Yet they
were a merry crew, those national gamesters. Their patriotism was of the
noblest type,--the unconscious. They had no thought of being heroes, nor
dreamed of bounties or pensions. They quarreled with the umpire, of
course, but not with Fate; and I hope I profited by their example. My
errand in Sanford was to see something of the river in its narrower and
better part; and having done that, I did not regret what otherwise might
have seemed a profitless week.
First, however, I walked about the city. Here, as already at St.

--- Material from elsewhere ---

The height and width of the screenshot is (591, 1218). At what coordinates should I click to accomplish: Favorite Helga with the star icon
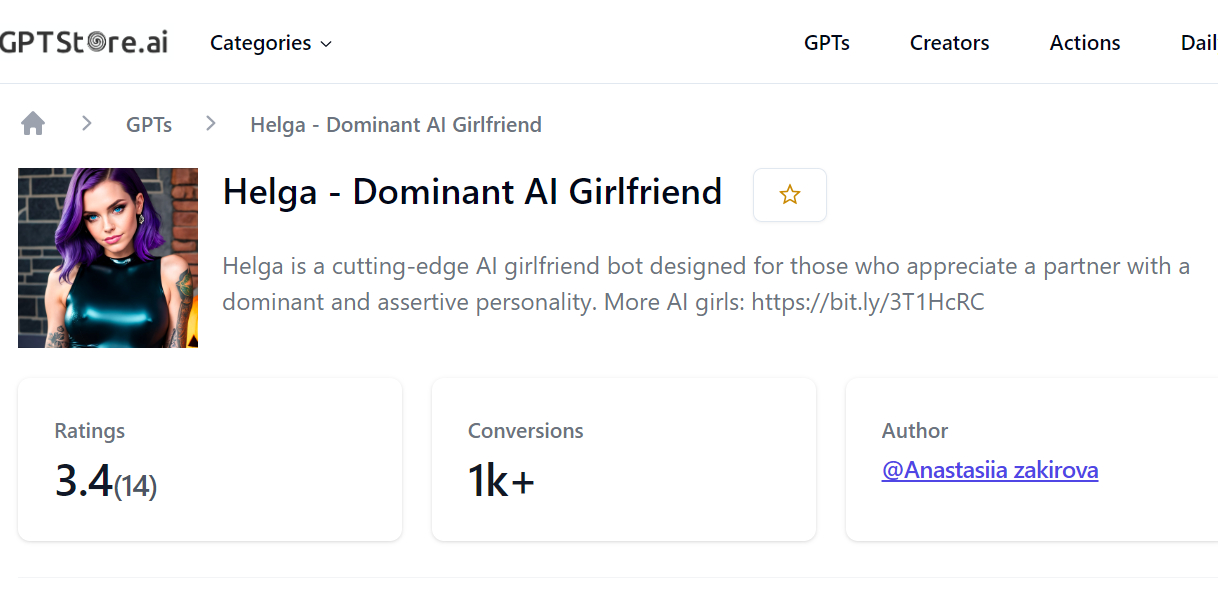click(x=790, y=195)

Augustine, and afterward at Tallahassee, I found the mocking-birds in
free song. They are birds of the town. And the same is true of the
loggerhead shrikes, a pair of which had built a nest in a small
water-oak at the edge of the sidewalk, on a street corner, just beyond
the reach of passers-by. In the roadside trees--all freshly planted,
like the city--were myrtle warblers, prairie warblers, and blue
yellowbacks, the two latter in song. Once, after a shower, I watched a
myrtle bird bathing on a branch among the wet leaves. The street gutters
were running with sulphur water, but he had waited for rain. I commended
his taste, being myself one of those to whom water and brimstone is a
combination as malodorous as it seems unscriptural. Noisy boat-tailed
grackles, or "jackdaws," were plentiful about the lakeside, monstrously
long in the tail, and almost as large as the fish crows, which were
often there with them.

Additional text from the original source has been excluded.